## DIRECTIONS
Would you please return the lines of the entries below starting at the line that has "Task: Open the Target column dropdown arrow" and ending at the line that has "the Destiny XOne", both included, exactly as they are?

[Source data]

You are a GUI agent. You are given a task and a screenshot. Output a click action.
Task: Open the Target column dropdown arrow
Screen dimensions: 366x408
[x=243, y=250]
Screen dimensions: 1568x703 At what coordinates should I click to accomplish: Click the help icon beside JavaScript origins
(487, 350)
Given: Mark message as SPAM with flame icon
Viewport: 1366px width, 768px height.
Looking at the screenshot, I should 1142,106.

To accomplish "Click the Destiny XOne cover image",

...

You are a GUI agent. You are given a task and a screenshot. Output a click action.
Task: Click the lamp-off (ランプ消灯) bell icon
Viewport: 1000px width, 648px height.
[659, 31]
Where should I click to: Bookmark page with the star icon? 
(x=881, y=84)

---

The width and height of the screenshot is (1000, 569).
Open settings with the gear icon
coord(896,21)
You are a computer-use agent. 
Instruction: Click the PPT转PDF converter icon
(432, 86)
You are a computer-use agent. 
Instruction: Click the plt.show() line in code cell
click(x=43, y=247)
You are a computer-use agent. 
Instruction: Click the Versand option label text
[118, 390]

## OUTPUT
Task: Open the Target column dropdown arrow
Screen dimensions: 366x408
[x=243, y=250]
Screen dimensions: 1568x703 At what coordinates should I click to accomplish: Click the help icon beside JavaScript origins
(487, 350)
Given: Mark message as SPAM with flame icon
Viewport: 1366px width, 768px height.
Looking at the screenshot, I should 1142,106.

To accomplish "Click the Destiny XOne cover image",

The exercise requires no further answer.